I am always annoyed when I read a book in which a human is stolen away from Earth, and is thrown onto an alien planet where they quickly adapt and have fun. The Gor and Fionavar Tapestry books come to mind, as am sure do a host of others, in which category Restoree also falls. There never seems to be any philosophical or religious reaction to the discovery of alien planets, systems of belief, or conflicts. Nobody ever seems struck by the implications of their experiences, being instead caught up in foiling villains, falling in love, and having perilous fun.
I suppose it’s easier to write a book if you skip all the serious stuff, but I find the reactions of the protagonists cheapened as a result. They become two dimensional for not even questioning whether Christianity, say, or Islam should be present on the planet, or what it means for the future of the human race when these two worlds contact each other, or how fortunate it is that main aliens invariably are simply humans with names like Bran or Glocko or something (there’s always a supporting cast of reptilian and delicate, willowy aliens in the wings).
One of the things that impressed me the most about Dan Simmon’s Hyperion was that he tackled these questions as honestly as he could. It gave his universe incredible verisimilitude as his characters wrestled with faith, identity and the role humans were to play in the universe as they discovered things. Not only was it a fun read (as Restoree, for the main part, is), but it was an intelligent book, thought provoking and fine.
So what are my gripes? That Anne McCaffery had fun writing this book without bothering to think too deeply about the implications of what she was writing. That she didn’t think things through (why do the Lotharians eschew ground transport as much as they do?
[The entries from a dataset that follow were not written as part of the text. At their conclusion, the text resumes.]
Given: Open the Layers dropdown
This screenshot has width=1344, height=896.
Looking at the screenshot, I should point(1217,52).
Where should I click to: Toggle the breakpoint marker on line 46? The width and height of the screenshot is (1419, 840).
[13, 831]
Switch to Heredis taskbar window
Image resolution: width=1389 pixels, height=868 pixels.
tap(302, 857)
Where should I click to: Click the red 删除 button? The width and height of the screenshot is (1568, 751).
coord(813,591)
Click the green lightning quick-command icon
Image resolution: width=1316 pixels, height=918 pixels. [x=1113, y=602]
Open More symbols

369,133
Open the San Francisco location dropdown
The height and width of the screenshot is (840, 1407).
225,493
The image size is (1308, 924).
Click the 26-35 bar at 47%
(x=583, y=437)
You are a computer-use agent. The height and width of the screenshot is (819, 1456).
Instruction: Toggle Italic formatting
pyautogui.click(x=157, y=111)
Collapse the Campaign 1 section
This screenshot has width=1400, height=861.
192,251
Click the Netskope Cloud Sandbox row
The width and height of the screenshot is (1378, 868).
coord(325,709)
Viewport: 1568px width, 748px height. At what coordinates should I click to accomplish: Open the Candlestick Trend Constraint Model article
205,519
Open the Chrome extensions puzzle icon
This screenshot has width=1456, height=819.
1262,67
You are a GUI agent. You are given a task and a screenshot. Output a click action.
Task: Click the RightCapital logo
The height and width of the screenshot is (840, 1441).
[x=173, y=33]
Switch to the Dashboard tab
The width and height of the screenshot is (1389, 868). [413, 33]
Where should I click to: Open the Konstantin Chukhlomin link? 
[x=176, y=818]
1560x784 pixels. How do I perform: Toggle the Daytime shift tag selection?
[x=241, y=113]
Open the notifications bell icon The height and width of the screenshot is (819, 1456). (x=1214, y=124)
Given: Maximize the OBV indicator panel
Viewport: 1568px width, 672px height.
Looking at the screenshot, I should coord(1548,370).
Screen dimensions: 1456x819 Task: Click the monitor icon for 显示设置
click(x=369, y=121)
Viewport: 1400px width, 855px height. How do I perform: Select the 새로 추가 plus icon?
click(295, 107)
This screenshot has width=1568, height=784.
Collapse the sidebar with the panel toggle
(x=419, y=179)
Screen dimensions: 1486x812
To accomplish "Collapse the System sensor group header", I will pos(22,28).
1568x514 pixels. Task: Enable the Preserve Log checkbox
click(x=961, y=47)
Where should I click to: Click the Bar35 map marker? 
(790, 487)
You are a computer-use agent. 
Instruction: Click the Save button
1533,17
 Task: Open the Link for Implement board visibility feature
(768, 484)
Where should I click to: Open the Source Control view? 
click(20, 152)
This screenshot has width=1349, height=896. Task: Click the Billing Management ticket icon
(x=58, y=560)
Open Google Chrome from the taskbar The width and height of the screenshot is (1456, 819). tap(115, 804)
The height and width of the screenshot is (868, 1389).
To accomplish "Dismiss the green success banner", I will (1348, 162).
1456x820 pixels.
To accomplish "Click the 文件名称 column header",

Despite the prevalence of aircars, ground transport is just too damn practical for land bound aliens to ignore) or did things simply for effect to create a different world. At times her decisions seem almost arbitrary (how does a civilization that’s been around for 2,000 years and can perform medical miracles and handle interstellar space have not discovered paper or electricity?), her choices made simply to produce startling or amusing contrasts.
It was a fun story though, with some good tension that carried the narrative through the first 3/4’s. By the end, however, I was no longer as invested in the characters as I had originally been; the superficiality of the story had robbed me of my interest and concern in the outcome, reducing my involvement to mere curiosity.
A fun book! Light, easy going, but without much substance.